Unser tägliches Hightech-Essen
uch wenn die Werbung uns mit sprechenden Schweinchen vorgaukeln möchte, dass unser Essen ursprünglich, traditionell und mit viel Handarbeit hergestellt wird – die Realität sieht doch ganz anders aus. Längst bestimmen Bytes und Bits, was auf unsere Teller und in die Gläser kommt. Zeitgeist, der ökologische Fußabdruck und die Inflation zwingen ihrerseits die französische Haute Cousine zu Innovationen.
In welchem Ausmaß Wahrnehmung und Realität auseinanderklaffen, ließ sich Ende Februar dieses Jahres anschaulich in der globalen Gourmethauptstadt Paris beobachten. Auf der einen Seite pilgerten die französischen Familien in Scharen zum alljährlich stattfindenden „Salon de l’Agriculture“, der traditionellen Landwirtschaftsmesse vor den Toren Paris. Dort verkostete man die besten Käse, Würste, Weine aus allen Regionen Frankreichs und bewunderte seltene, alte Nutztierrassen samt deren stolzen Bauern. Derweil fand weit draußen im Industriegürtel der Metropole eine zweite, wohl viel wichtigere Messe statt – von der kaum ein Bürger der Grande Nation Notiz nahm: der „Salon International du Machinisme Agricole“(SIMA) ist die Fachmesse der Landwirtschaft und Lebensmittelindustrie schlechthin in Europa und stellt alle zwei Jahre den neuesten technischen Fortschritt und digitale Innovationen vor.

◆ **QUELLENAUSZUG**
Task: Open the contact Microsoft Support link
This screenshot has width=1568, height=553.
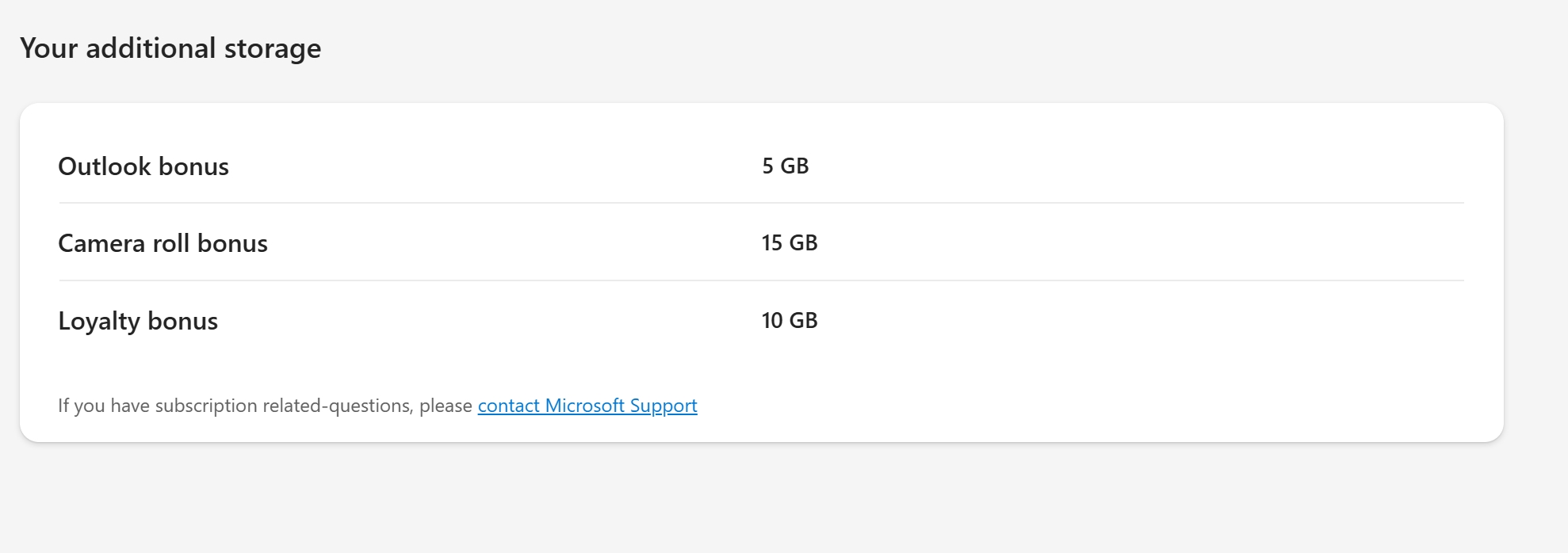Action: 587,406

◆ **AUFGABE**
Schreib bitte aus dem Ausgangstext alles von „Unser tägliches Hightech-Essen“ bis hinunter zu „Cousine zu Innovationen.“ wortgetreu ab.

◆ **AUSGABE**
Unser tägliches Hightech-Essen
uch wenn die Werbung uns mit sprechenden Schweinchen vorgaukeln möchte, dass unser Essen ursprünglich, traditionell und mit viel Handarbeit hergestellt wird – die Realität sieht doch ganz anders aus. Längst bestimmen Bytes und Bits, was auf unsere Teller und in die Gläser kommt. Zeitgeist, der ökologische Fußabdruck und die Inflation zwingen ihrerseits die französische Haute Cousine zu Innovationen.